A nossa sociedade reverencia aqueles que se superam, os “self-made”, aqueles que sozinhos constroem, reconstroem, erguem. Assim e para quem está no polo oposto, pedir ajuda torna-se um sinal de debilidade que muitos não querem revelar. Desta forma, temos os que são, de forma evidente, descartados pela sociedade e aqueles que se “auto-descartam” sofrendo em silêncio. Uma das virtudes do programa SEMÁFORO é permitir, de forma discreta, identificar necessidades “ocultas” presentes no interior das nossas organizações
POR CARLOS JOÃO DIOGO

A primeira vez que tive contacto com o programa SEMÁFORO, a ser dinamizado pela ACEGE, pareceu-me de imediato um contributo extremamente relevante para as organizações e, no meu papel de gestor, logo percebi que me poderia ajudar muito. O que aqui partilho é parte da reflexão que fiz ao contactar com este programa e que despertou a minha vontade de participar.
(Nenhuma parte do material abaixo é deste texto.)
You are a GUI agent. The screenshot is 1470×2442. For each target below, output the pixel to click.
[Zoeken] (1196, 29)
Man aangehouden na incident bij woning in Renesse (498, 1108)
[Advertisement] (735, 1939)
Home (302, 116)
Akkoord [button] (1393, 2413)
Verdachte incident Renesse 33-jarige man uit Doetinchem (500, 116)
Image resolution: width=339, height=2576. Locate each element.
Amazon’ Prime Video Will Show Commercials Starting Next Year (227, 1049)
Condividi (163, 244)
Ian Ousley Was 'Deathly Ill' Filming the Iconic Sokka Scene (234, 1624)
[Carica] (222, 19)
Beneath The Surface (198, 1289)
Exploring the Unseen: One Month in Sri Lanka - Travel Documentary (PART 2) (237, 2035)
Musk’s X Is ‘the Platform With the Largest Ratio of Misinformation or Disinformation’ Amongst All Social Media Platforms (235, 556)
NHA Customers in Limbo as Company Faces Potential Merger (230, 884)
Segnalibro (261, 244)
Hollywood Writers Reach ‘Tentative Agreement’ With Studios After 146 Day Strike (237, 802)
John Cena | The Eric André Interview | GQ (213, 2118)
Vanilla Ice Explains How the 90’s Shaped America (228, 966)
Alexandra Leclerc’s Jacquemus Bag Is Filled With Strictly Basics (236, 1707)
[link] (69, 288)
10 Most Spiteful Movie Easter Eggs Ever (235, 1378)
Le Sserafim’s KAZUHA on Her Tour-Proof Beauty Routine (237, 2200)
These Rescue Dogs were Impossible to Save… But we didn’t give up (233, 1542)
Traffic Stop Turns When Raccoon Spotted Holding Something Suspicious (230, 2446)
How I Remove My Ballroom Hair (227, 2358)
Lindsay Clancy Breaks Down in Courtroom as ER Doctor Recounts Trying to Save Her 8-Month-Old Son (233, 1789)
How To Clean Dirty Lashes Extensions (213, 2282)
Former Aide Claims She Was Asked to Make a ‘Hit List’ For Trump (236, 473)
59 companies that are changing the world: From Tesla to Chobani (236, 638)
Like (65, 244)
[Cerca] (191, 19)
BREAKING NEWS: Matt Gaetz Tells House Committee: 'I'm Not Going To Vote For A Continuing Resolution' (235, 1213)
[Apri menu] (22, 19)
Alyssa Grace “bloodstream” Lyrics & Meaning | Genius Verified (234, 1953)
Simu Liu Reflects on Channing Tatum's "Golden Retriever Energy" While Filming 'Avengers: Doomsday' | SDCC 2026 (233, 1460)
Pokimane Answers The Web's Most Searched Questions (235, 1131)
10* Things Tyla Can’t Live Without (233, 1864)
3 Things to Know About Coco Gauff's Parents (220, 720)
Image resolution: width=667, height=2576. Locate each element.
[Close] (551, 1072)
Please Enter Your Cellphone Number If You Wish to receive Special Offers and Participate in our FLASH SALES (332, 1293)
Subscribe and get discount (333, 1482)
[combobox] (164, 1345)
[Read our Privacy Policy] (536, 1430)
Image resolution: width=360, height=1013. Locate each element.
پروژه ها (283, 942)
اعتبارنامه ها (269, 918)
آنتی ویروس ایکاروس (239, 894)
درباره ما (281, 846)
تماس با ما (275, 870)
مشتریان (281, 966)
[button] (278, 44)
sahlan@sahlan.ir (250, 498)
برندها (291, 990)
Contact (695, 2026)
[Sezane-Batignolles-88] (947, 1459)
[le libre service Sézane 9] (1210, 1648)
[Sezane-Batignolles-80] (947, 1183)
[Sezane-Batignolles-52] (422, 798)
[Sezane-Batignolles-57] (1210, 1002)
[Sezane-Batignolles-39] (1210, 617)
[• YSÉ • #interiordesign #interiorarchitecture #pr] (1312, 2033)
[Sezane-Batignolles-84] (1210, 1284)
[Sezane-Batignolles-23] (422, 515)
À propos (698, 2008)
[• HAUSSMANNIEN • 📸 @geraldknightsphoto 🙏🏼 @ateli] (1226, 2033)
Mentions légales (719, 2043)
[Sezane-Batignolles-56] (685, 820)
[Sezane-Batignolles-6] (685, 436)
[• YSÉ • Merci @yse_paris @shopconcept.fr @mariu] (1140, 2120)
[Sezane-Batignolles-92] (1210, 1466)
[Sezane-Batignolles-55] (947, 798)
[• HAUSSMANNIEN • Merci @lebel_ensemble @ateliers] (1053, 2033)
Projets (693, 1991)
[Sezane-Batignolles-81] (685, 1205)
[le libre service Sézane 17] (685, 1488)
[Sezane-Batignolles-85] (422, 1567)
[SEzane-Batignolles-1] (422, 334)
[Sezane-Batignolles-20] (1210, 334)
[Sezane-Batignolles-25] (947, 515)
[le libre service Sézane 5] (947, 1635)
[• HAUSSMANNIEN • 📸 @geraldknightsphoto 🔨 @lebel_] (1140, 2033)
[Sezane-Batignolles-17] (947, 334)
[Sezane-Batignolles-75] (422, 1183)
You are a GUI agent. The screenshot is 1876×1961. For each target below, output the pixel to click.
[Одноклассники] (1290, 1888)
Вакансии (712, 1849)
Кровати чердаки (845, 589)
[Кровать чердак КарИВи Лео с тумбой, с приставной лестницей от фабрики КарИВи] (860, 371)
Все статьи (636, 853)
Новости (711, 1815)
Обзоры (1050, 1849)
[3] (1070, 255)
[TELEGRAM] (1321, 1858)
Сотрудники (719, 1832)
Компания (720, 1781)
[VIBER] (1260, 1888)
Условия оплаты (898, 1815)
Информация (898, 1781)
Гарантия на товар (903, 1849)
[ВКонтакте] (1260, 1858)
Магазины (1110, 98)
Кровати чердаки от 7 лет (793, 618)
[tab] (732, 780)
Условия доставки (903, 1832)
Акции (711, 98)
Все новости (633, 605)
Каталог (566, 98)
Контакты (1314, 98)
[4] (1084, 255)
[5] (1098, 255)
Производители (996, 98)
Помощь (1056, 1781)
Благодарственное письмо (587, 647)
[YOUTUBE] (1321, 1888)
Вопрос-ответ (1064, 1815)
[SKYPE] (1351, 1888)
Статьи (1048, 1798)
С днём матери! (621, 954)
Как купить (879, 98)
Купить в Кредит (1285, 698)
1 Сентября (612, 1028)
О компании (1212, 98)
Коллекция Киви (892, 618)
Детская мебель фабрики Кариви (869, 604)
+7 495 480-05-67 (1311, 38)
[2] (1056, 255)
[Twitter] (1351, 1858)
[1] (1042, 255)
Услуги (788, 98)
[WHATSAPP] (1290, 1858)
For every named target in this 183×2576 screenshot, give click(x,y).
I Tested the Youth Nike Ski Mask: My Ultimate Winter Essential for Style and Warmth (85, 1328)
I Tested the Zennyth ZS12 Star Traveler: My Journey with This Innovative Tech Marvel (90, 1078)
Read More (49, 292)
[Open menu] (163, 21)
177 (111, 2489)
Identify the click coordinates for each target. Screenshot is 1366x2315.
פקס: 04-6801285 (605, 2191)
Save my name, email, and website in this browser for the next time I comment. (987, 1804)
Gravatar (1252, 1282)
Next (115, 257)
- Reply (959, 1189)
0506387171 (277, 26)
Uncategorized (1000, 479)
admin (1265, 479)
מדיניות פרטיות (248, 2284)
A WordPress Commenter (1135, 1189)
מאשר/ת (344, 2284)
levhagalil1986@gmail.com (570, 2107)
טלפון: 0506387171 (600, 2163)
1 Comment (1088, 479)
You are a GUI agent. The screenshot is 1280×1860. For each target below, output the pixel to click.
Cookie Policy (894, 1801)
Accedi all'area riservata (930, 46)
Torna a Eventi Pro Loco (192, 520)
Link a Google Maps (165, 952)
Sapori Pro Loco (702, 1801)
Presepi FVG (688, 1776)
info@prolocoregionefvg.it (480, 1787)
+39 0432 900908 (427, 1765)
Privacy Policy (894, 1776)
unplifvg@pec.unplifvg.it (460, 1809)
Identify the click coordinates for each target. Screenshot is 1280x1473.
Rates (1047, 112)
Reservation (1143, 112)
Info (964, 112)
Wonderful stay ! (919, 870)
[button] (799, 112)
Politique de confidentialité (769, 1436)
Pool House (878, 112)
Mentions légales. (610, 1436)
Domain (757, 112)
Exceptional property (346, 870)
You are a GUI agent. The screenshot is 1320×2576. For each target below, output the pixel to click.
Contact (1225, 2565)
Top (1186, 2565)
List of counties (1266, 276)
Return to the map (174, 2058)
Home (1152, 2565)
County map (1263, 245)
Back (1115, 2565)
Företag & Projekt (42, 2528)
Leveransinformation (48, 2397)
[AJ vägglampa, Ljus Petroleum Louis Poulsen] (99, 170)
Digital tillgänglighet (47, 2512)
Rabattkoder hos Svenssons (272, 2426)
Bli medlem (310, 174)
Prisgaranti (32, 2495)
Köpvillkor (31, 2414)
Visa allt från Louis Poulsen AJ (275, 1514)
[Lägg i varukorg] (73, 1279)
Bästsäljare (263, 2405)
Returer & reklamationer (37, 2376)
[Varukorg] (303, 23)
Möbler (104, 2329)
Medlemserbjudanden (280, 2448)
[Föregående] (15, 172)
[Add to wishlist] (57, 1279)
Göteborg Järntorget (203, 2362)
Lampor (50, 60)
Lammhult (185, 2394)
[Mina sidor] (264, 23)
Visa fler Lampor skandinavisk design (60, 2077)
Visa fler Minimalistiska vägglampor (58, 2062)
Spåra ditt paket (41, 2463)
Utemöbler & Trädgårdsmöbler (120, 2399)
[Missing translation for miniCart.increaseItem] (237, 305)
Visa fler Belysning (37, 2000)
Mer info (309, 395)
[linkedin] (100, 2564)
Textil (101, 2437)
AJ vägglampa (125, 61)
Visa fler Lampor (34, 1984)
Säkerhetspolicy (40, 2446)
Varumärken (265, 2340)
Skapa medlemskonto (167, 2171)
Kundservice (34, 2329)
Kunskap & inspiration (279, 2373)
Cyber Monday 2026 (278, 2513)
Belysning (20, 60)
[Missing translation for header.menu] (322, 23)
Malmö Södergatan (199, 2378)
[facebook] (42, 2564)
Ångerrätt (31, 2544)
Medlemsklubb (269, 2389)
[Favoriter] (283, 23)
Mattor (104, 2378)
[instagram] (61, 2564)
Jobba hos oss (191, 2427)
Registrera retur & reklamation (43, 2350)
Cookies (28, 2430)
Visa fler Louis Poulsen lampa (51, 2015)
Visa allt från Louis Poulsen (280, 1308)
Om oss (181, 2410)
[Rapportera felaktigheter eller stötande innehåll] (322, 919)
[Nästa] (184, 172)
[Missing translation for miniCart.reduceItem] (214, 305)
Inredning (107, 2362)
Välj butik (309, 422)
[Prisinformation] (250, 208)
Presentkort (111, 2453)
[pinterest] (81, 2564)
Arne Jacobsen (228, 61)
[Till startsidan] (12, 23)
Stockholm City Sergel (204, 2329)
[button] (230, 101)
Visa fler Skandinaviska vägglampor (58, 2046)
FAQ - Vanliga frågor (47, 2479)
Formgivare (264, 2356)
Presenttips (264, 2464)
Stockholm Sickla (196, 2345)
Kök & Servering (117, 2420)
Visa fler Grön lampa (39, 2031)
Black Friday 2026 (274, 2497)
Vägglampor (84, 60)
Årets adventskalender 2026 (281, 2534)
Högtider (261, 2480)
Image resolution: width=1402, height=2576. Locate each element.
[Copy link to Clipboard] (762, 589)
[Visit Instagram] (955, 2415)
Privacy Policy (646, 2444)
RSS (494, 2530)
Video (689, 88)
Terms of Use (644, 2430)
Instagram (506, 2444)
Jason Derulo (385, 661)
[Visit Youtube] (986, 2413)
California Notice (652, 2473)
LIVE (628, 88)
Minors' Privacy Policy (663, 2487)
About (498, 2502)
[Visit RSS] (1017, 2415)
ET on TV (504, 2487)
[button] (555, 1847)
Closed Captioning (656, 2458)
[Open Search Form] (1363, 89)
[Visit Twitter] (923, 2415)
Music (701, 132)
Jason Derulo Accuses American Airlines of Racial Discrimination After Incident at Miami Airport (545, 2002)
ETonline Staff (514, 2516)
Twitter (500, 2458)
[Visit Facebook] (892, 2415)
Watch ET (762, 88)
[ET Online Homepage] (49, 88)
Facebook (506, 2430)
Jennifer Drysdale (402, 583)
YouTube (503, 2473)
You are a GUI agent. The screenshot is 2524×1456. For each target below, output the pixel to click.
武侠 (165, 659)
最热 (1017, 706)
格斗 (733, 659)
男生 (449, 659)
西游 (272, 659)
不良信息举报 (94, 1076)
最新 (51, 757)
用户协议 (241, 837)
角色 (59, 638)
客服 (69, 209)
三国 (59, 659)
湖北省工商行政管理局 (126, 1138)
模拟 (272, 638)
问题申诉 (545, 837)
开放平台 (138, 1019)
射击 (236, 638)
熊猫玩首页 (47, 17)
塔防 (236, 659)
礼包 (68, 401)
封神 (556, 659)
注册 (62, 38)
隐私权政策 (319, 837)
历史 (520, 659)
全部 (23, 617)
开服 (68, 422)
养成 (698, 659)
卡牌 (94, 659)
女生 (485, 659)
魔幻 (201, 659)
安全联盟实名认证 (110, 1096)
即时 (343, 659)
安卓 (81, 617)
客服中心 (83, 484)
Uma das (muitas) dificuldades que encontramos no trabalho social é a identificação das situações de pobreza não evidente. São visíveis, ao percorrer as nossas ruas, muitas situações que “gritam” as necessidades: de alimentos, de habitação, de cuidados de saúde (física e mental), de integração na sociedade e tantas outras. Mas isso está diante dos nossos olhos. Na verdade, um dos grandes desafios que enfrentamos é identificar e ajudar aqueles que precisam e que não têm “aspecto” de necessitados.

O trabalho social usa muitas estratégias para fazer esta identificação, mas as dificuldades encontradas são também variadas. A pressão social para manter a aparência, apesar das dificuldades, não é a menor delas. Pedir ajuda é sinal de fraqueza, de imaturidade, de incapacidade de resolver os próprios problemas. A nossa sociedade reverencia aqueles que se superam, os “self-made”, aqueles que sozinhos constroem, reconstroem, erguem.

A facilidade com que endeusamos este tipo de indivíduos tem o efeito de, pelas razões simétricas, rejeitarmos ou – usando as palavras do Papa Francisco – descartarmos quem está no polo oposto. Pedir ajuda torna-se assim um sinal de debilidade que muitos não querem revelar. Assim, temos as pessoas que são evidentemente descartadas pela sociedade de que todos fazemos parte; e temos as pessoas que se “auto-descartam” sofrendo em silêncio e, muitas vezes, durante demasiado tempo.

O programa SEMAFÓRO tem a virtude de permitir, de forma discreta, identificar necessidades não evidentes, que muitos de nós, com responsabilidades de gestão, não sonhamos que existem mesmo debaixo dos nossos narizes. Há, em todas as organizações, pessoas cujas vidas – histórias de vida – não são conhecidas por quem com elas partilha o dia-a-dia.

Num tempo em que o Papa Francisco nos convoca para (re)aprender a sinodalidade, precisamos desenvolver muito mais a nossa capacidade de escutar. Escutar o outro com todo o nosso ser para podermos realmente caminhar com ele. Esta é uma dimensão que não é habitualmente associada aos grandes líderes: vistos como grandes oradores, mobilizadores, inspiradores, audazes… nunca (ou quase nunca) como grandes escutadores.

Assim, quando e como podemos considerar a escuta como um factor crítico na liderança e gestão das nossas organizações? Quem nunca considerou estar a perder o tempo – com a consequente falta de eficácia – dedicado a ouvir os outros? Só ouvir. Ouvir sem intenção de retorquir, de corrigir, de clarificar. Ouvir para pensar; ouvir para pensar e agir.

É este também um dos contributos que o SEMÁFORO traz: uma forma discreta e efectiva de escutar. Não só de escutar, mas também de direccionar a ajuda adequada para as pessoas que sejam identificadas. Escutar bem, para agir bem.

Em resumo, este programa tem estas e outras características que o tornam numa ferramenta muito interessante para os gestores das organizações empresariais e sociais. Para uns, porque lhes permite conhecer mais a fundo as suas pessoas; para outros porque é uma forma de identificar as necessidades de ajuda não evidentes. Por isso o considero ser uma iniciativa de grande valor social e com um potencial de impacto muito significativo na vida das organizações e das pessoas que delas fazem parte.